HCOMC: A Hierarchical Cooperative On-Ramp Merging Control Framework in Mixed Traffic Environment on Two-Lane Highways

TL;DR

This paper introduces a hierarchical cooperative control framework for on-ramp merging in mixed traffic on two-lane highways, integrating models for human-driven and connected vehicles to improve safety, efficiency, and fuel economy.

Contribution

It proposes a novel hierarchical cooperative merging control framework that combines models for CAVs and HDVs, and employs multi-objective optimization for safe and efficient merging.

Findings

Enhanced safety for vehicle groups during merging

Improved traffic efficiency and merging stability

Reduced fuel consumption in simulation scenarios

Abstract

Highway on-ramp merging areas are common bottlenecks to traffic congestion and accidents. Currently, a cooperative control strategy based on connected and automated vehicles (CAVs) is a fundamental solution to this problem. While CAVs are not fully widespread, it is necessary to propose a hierarchical cooperative on-ramp merging control (HCOMC) framework for heterogeneous traffic flow on two-lane highways to address this gap.

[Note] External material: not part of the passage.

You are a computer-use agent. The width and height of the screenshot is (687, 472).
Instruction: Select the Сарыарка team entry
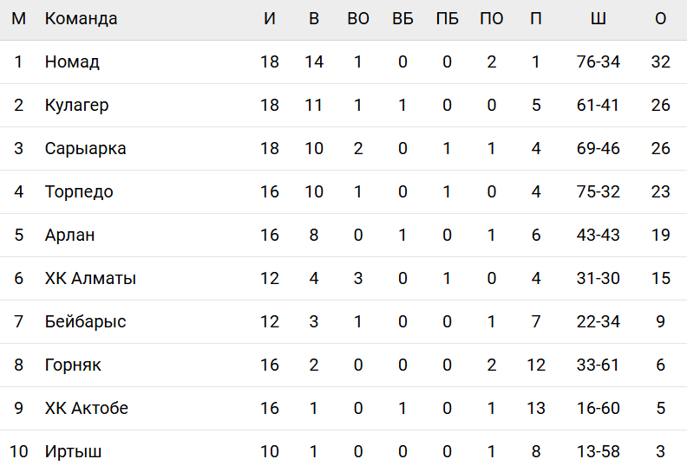pyautogui.click(x=85, y=149)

This paper extends longitudinal car-following models based on the intelligent driver model and lateral lane-changing models using the quintic polynomial curve to account for human-driven vehicles (HDVs) and CAVs, comprehensively considering human factors and cooperative adaptive cruise control. Besides, this paper proposes a HCOMC framework, consisting of a hierarchical cooperative planning model based on the modified virtual vehicle model, a discretionary lane-changing model based on game theory, and a multi-objective optimization model using the elitist non-dominated sorting genetic algorithm to ensure the safe, smooth, and efficient merging process. Then, the performance of our HCOMC is analyzed under different traffic densities and CAV penetration rates through simulation. The findings underscore our HCOMC's pronounced comprehensive advantages in enhancing the safety of group vehicles, stabilizing and expediting merging process, optimizing traffic efficiency, and economizing fuel consumption compared with benchmarks.